= Problem statement =
Starting at the line that contains "Task: Click red-boxed index 66", repeat each line of the listing below through the last one, exactly, and leave out every picture.

= Records to use =
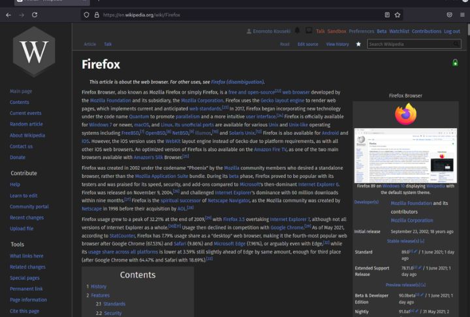470x317 pixels.
Task: Open the Firefox 89 screenshot thumbnail
Action: (x=405, y=155)
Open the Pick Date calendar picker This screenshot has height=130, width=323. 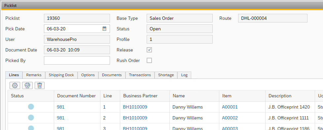[104, 29]
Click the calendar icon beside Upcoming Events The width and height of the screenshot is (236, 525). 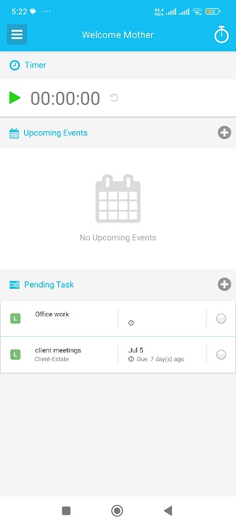(14, 133)
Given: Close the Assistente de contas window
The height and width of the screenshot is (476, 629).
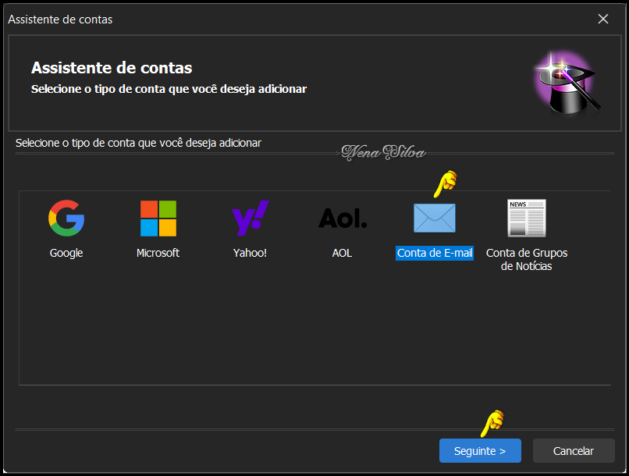Looking at the screenshot, I should point(602,19).
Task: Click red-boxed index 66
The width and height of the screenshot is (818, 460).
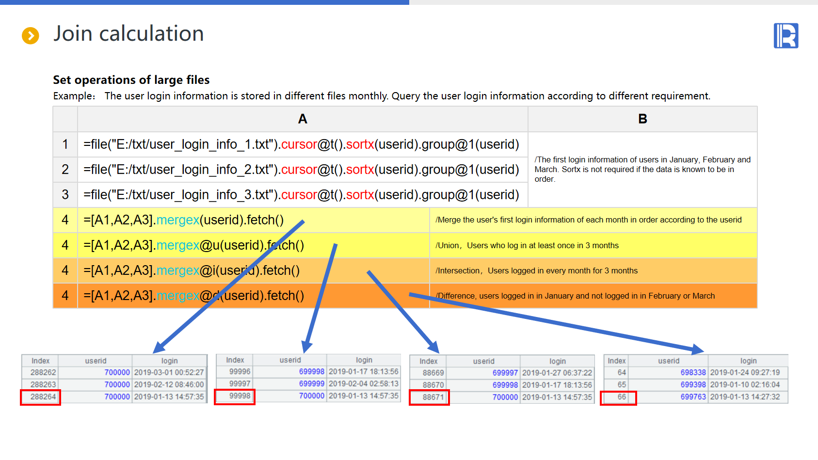Action: click(x=622, y=397)
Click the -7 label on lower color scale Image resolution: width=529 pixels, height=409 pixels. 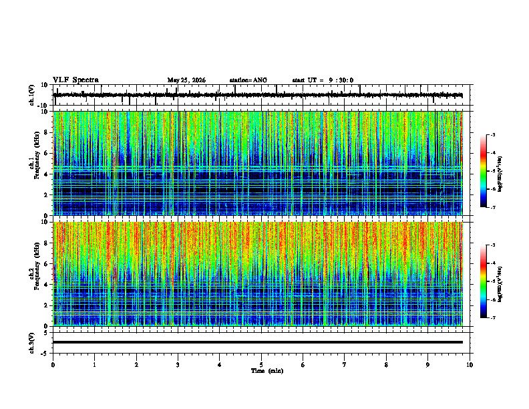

= Task solution =
Task: Click red-boxed index 66
The width and height of the screenshot is (818, 460).
Action: click(x=622, y=397)
Click the -7 label on lower color scale Image resolution: width=529 pixels, height=409 pixels. 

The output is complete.